→ DATA FOR THE TASK:
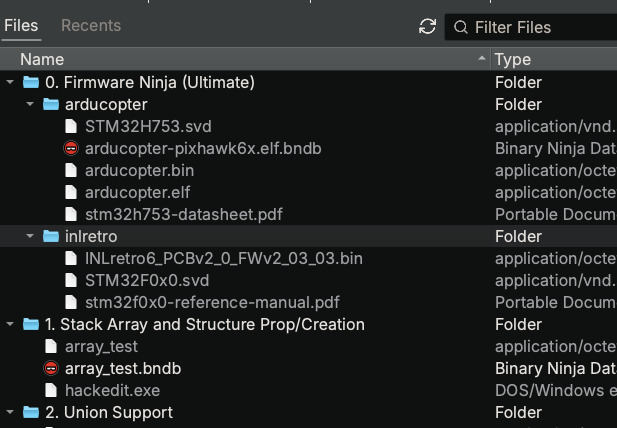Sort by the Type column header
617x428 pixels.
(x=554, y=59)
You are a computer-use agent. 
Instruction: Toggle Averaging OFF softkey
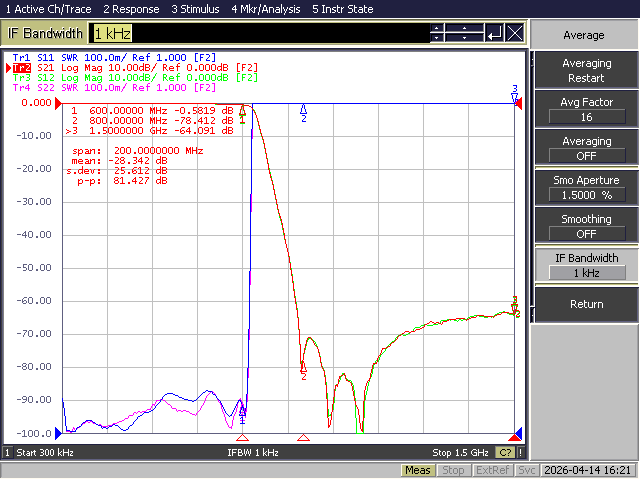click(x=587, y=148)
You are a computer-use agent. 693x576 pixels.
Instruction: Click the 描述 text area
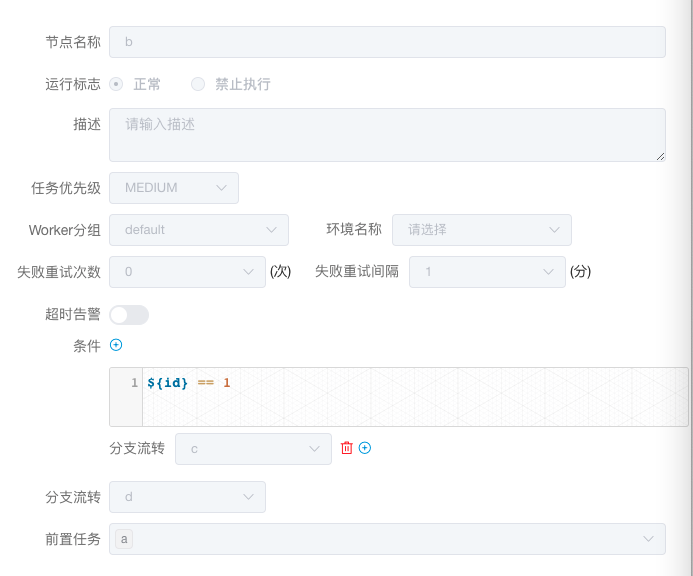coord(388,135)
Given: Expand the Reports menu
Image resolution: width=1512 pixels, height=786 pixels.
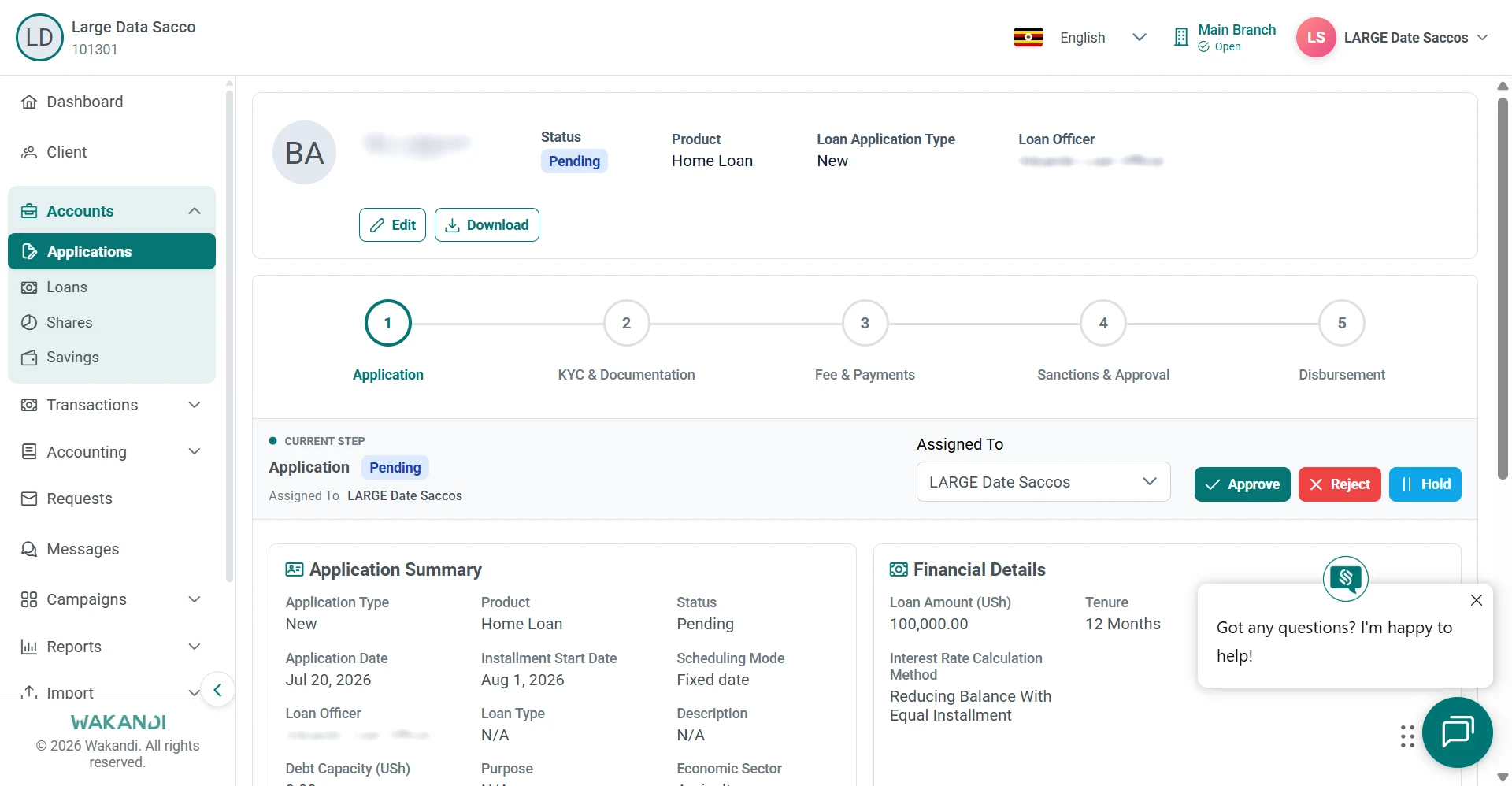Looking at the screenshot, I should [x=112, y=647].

→ AIM OF THE TASK: Please print exactly the lines from the one holding "Image resolution: width=1512" through the final line of the data above, including both, and skip all pictures.

→ ANSWER SPACE:
Image resolution: width=1512 pixels, height=786 pixels.
Looking at the screenshot, I should [x=112, y=647].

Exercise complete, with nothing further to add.